Tributes have been paid to Holocaust survivor Alec Ward, described as “an unsung hero”, who has passed away aged 91.

Born in Lublin, Poland, in 1927, Alec survived two ghettos, three slave labour camps and two concentration camps before making his way to Britain after the Shoah.

Aged 18, Alec flew to England in October 1945 as one of 732 child survivors of the Shoah, as part of a group known affectionately as The Boys.

The only survivor from his family, Alec, who was born Abraham Warszaw, was first prisoner at Skarzysko Kamienna slave Labour camp, where he endured two years of brutal treatment, before being held at Chestochowa, Buchenwald, Flossberg and eventually Mauthausen, where he was liberated on 5th May 1945 by American forces.

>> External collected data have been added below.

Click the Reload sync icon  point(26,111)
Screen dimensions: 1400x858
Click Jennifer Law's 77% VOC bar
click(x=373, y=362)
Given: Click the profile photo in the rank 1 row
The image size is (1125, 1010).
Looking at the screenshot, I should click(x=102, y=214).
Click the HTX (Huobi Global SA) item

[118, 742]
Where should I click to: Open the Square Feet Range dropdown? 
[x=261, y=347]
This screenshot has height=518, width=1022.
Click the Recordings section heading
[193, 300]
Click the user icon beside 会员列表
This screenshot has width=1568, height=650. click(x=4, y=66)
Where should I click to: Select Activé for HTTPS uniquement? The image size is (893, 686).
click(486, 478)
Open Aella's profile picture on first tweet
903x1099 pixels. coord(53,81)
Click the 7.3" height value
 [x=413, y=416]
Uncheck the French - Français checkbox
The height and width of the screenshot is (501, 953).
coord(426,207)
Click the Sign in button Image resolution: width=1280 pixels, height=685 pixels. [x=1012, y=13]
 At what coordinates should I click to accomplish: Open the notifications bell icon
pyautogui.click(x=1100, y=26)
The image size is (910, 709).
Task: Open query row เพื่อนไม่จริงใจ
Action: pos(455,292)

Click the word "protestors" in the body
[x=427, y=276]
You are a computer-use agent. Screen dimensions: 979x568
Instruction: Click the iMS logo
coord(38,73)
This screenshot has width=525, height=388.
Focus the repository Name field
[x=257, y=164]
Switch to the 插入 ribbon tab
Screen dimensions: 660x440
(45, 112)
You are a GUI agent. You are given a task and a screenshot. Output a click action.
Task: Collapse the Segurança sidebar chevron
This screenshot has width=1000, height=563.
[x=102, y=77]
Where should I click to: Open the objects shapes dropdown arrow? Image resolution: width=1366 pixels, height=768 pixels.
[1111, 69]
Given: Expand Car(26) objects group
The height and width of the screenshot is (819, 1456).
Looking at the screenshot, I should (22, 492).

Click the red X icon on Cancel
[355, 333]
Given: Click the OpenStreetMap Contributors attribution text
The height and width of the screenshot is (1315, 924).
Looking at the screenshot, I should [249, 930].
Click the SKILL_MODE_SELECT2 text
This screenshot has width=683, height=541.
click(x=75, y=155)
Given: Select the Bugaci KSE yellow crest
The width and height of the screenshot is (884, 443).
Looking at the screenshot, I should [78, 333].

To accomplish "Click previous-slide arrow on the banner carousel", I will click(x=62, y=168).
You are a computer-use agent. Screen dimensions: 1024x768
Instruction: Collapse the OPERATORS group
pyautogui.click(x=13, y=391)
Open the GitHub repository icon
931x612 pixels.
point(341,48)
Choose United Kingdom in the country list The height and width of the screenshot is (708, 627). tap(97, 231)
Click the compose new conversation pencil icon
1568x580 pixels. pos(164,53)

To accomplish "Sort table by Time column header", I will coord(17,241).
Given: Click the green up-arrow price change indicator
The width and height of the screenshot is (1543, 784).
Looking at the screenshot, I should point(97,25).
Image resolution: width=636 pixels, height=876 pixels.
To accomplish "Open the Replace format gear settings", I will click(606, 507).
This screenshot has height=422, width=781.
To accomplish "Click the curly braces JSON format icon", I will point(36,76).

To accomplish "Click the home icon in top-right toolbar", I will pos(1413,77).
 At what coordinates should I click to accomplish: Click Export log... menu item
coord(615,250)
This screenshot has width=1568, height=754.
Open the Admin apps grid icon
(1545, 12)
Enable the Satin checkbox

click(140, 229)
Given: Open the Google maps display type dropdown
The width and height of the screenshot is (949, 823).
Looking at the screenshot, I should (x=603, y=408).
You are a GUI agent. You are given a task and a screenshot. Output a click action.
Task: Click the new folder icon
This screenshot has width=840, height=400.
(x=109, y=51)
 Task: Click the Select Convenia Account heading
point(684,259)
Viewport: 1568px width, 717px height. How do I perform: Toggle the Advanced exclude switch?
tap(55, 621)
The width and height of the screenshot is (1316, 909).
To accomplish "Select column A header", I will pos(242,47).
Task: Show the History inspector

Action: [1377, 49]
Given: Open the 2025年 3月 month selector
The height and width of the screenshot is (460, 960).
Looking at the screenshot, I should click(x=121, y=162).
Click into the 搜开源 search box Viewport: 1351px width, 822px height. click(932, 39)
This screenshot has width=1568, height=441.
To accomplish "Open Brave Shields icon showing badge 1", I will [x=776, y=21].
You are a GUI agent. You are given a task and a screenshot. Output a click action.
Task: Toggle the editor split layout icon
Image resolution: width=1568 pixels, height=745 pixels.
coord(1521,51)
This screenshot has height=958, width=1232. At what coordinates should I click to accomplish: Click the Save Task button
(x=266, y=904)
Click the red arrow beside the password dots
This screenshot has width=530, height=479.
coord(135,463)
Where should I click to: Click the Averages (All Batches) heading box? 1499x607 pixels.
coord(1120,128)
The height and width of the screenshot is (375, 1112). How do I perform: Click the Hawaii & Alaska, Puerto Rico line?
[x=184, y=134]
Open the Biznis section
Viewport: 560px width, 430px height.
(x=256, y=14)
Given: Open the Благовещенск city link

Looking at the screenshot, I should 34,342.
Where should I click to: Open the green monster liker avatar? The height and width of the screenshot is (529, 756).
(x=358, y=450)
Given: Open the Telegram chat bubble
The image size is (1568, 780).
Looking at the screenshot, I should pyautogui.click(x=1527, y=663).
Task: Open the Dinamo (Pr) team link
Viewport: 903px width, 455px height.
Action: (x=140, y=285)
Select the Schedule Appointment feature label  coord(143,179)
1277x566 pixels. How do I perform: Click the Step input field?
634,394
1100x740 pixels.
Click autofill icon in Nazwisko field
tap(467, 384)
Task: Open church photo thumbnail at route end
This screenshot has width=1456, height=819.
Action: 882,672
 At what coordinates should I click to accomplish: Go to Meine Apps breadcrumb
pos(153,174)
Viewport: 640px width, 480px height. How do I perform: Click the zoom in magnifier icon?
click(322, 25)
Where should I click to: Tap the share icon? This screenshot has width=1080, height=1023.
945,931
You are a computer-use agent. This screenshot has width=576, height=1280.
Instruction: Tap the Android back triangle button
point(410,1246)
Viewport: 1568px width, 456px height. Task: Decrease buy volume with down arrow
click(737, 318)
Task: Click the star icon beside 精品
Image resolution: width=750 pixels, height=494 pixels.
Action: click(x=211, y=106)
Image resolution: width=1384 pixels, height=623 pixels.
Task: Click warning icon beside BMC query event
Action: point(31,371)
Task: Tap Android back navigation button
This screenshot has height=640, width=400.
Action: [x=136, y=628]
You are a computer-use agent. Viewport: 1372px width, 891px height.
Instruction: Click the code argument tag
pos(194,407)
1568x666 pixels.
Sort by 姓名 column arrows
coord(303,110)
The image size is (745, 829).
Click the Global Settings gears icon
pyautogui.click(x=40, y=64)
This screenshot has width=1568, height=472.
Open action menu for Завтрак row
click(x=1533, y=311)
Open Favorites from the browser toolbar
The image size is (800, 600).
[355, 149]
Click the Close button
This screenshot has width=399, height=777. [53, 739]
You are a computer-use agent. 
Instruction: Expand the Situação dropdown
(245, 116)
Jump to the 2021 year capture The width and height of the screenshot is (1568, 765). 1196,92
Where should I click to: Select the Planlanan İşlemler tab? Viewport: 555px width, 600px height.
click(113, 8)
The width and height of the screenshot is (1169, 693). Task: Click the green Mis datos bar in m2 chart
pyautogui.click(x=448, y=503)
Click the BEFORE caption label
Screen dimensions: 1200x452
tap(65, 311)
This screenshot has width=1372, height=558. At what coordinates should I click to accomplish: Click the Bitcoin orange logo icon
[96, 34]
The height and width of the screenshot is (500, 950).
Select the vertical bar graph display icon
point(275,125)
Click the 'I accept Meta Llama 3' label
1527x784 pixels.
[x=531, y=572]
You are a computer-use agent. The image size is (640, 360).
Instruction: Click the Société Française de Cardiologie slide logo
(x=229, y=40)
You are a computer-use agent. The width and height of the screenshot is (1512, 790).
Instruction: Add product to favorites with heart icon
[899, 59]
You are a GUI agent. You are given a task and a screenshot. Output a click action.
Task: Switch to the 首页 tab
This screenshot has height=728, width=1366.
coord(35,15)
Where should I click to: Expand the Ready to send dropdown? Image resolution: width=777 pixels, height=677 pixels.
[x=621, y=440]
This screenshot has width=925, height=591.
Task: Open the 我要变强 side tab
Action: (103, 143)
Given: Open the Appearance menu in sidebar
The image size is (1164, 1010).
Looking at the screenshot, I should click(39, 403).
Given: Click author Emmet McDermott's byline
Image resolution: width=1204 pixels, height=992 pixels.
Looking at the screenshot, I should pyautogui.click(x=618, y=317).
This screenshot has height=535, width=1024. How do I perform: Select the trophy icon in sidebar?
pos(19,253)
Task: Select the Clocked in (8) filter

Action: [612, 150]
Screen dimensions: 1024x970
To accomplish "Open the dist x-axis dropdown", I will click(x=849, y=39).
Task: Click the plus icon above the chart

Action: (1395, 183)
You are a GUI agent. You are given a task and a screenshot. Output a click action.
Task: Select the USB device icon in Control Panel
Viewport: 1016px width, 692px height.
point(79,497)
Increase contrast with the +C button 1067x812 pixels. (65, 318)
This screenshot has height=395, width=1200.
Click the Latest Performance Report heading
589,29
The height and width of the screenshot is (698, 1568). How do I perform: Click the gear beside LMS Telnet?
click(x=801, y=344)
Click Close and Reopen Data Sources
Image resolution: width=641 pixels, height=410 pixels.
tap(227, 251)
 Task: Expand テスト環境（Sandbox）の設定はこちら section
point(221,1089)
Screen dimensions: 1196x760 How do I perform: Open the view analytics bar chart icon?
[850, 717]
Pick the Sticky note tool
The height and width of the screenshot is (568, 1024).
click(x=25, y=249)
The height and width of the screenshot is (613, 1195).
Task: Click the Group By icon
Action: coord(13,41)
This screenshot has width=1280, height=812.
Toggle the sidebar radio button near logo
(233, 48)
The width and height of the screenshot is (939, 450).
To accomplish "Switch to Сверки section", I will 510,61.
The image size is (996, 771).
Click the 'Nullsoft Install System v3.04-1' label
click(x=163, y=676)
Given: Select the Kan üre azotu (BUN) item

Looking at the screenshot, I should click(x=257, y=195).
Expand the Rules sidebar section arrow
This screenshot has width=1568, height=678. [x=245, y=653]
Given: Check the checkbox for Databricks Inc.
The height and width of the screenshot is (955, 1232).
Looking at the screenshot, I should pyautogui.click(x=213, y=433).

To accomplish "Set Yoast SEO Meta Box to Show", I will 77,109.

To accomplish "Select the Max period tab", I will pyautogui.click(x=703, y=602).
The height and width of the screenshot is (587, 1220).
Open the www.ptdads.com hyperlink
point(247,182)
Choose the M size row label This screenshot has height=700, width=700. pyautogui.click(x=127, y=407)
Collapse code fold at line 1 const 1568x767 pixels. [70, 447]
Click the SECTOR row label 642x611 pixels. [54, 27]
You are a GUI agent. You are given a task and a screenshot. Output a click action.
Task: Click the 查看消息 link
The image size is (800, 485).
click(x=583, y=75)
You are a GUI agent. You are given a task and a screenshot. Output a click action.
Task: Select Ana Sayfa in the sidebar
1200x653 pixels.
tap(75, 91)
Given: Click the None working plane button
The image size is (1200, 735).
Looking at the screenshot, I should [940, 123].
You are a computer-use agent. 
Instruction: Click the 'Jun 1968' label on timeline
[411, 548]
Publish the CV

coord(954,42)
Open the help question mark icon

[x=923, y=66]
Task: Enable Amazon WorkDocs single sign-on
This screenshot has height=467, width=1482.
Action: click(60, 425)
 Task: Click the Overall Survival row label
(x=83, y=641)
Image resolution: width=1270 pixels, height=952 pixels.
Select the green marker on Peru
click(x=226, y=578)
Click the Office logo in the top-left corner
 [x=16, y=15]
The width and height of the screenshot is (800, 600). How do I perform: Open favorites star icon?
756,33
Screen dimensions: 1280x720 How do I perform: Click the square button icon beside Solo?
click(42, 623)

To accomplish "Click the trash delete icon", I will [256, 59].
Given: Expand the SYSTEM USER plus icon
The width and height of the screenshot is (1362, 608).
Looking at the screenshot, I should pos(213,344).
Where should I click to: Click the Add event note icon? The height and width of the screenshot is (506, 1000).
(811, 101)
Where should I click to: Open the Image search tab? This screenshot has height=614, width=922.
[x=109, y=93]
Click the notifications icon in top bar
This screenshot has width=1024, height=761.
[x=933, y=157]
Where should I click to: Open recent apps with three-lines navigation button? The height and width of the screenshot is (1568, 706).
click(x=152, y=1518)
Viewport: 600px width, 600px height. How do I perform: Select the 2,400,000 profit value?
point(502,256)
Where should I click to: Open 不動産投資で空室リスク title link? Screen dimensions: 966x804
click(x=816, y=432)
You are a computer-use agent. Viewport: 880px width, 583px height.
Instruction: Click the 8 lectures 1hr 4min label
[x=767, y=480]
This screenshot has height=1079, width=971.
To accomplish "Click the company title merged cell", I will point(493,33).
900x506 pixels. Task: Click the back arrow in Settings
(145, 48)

After settling in England, Alec became a tailor and then a quality controller for Windsmoor.

He met his future wife Hettie Cohen in 1952 and married in 1953. They had two children, Lyla and Mark, who died in 1981, aged 23 of melanoma.

His grandson Liron is named after Alec’s younger brother Laib, who was shot by the Nazis during the war, and welcomed his son-in-law Barend and his children into the family.

Karen Pollock, chief Executive of the Holocaust Education Trust, said: “Alec Ward was a wonderful man. He dedicated his life to ensuring the world remembered what happened during the Holocaust, reliving his most painful memories to ensure that the horrors of the past would not be forgotten.

“He had a warmth and kindness that shone through, even when talking about the darkest of times. We are all deeply saddened to hear the news of his passing and our thoughts and prayers are with his family.

“It is our mission to ensure that Alec’s story and legacy lives on for generations to come.”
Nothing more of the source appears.